The Manual Worker replaced by the Knowledge Worker
Drucker saw the knowledge worker come of age in the 21st century. In order to analyse its effects and application methods, Drucker compared the Knowledge worker to the prior economy consisting of the "Manual Worker". The Knowledge economy is more focused on people's knowledge as the main asset, whereas the Manual-Worker economy is focused on production equipment and non-human capital. To assist Drucker's comparison, he focused on the productivity of the knowledge economy, whilst claiming productivity was unheard of in the age (the 20th century) of the manual worker.

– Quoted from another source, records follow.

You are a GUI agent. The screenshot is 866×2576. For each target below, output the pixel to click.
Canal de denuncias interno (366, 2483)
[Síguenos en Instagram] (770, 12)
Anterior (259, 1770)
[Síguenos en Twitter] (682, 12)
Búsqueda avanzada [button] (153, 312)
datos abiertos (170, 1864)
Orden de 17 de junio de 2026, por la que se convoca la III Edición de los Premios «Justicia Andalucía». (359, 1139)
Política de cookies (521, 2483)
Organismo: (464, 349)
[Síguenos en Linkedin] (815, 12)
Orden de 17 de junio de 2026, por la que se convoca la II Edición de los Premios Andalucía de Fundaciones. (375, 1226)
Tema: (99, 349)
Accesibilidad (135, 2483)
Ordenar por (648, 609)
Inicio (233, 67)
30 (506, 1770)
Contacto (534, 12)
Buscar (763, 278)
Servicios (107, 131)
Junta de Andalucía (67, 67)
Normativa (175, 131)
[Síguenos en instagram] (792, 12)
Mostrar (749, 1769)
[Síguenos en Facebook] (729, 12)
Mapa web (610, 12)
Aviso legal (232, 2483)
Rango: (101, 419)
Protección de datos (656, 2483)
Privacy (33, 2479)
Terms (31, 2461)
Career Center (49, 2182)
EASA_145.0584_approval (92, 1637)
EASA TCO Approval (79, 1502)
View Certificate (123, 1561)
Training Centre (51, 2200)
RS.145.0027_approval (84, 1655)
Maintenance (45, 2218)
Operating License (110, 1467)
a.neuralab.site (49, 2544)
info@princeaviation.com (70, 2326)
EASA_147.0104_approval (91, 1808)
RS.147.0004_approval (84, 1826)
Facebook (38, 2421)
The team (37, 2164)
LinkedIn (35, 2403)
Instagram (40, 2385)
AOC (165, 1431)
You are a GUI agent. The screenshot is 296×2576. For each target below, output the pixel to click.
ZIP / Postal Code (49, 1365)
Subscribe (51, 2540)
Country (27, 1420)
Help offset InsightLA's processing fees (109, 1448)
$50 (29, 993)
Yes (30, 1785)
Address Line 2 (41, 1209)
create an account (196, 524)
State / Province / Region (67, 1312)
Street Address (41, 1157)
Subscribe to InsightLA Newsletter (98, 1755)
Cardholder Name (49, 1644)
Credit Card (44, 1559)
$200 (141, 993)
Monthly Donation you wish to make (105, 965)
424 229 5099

Productivity emerged from gaining knowledge rather than doing monotonous actions, which are common amongst manual workers.
Drucker claims Taylorism showed that unskilled, repetitive motions were utilised with manual work and in order for manual work to be more productive, knowledge needed to be applied to these uneducated motions. How? By re-organising or re-engineering these motions.
The future of the Manual Worker is bleak as more organisations in developed countries were moving away from manufacturing (popular for manual work) and towards an economy based on knowledge work. "More employees are working with their minds than with their muscles. Their value lies in their mental abilities and their knowledge."
The Knowledge Worker: who or what is it?
A knowledge worker is one who generates a high proportion of wealth by leveraging his or her know-how. Being a knowledge worker does not mean that the worker must be involved in information technology economy. It is about whether the worker has a unique know-how;
knowledge of a specialised industrial process qualifies just as much as knowledge of a process involving latest electronic hardware or software.
In order for the 21st century to be the "age" of the knowledge economy, the knowledge worker must continually improve productivity.